### Task description
The material must be repeated exactly, with every line intact.

* * * * * * * * *

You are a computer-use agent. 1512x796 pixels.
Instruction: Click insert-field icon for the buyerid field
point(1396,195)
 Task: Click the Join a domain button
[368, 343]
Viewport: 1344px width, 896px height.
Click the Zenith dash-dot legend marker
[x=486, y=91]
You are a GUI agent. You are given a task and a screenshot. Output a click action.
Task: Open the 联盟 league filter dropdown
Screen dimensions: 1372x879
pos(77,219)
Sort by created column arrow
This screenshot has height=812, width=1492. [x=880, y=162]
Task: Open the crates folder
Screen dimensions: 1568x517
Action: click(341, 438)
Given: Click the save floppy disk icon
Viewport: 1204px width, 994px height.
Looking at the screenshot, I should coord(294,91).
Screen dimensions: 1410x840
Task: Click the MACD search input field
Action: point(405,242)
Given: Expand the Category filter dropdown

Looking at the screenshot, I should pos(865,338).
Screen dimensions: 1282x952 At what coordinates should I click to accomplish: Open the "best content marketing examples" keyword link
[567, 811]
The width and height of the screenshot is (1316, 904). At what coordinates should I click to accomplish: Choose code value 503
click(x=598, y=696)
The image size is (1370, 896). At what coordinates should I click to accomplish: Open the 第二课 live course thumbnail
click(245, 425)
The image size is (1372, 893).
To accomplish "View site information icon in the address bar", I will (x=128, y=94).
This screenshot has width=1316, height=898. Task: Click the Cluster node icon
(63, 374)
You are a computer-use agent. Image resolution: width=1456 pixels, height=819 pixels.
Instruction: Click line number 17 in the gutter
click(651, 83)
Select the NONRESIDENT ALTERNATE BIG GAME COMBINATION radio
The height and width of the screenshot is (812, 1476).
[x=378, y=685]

* * * * * * * * *

### Output for this exercise
You are a computer-use agent. 1512x796 pixels.
Instruction: Click insert-field icon for the buyerid field
point(1396,195)
 Task: Click the Join a domain button
[368, 343]
Viewport: 1344px width, 896px height.
Click the Zenith dash-dot legend marker
[x=486, y=91]
You are a GUI agent. You are given a task and a screenshot. Output a click action.
Task: Open the 联盟 league filter dropdown
Screen dimensions: 1372x879
pos(77,219)
Sort by created column arrow
This screenshot has height=812, width=1492. [x=880, y=162]
Task: Open the crates folder
Screen dimensions: 1568x517
Action: click(341, 438)
Given: Click the save floppy disk icon
Viewport: 1204px width, 994px height.
Looking at the screenshot, I should coord(294,91).
Screen dimensions: 1410x840
Task: Click the MACD search input field
Action: point(405,242)
Given: Expand the Category filter dropdown

Looking at the screenshot, I should pos(865,338).
Screen dimensions: 1282x952 At what coordinates should I click to accomplish: Open the "best content marketing examples" keyword link
[567, 811]
The width and height of the screenshot is (1316, 904). At what coordinates should I click to accomplish: Choose code value 503
click(x=598, y=696)
The image size is (1370, 896). At what coordinates should I click to accomplish: Open the 第二课 live course thumbnail
click(245, 425)
The image size is (1372, 893).
To accomplish "View site information icon in the address bar", I will (x=128, y=94).
This screenshot has width=1316, height=898. Task: Click the Cluster node icon
(63, 374)
You are a computer-use agent. Image resolution: width=1456 pixels, height=819 pixels.
Instruction: Click line number 17 in the gutter
click(651, 83)
Select the NONRESIDENT ALTERNATE BIG GAME COMBINATION radio
The height and width of the screenshot is (812, 1476).
[x=378, y=685]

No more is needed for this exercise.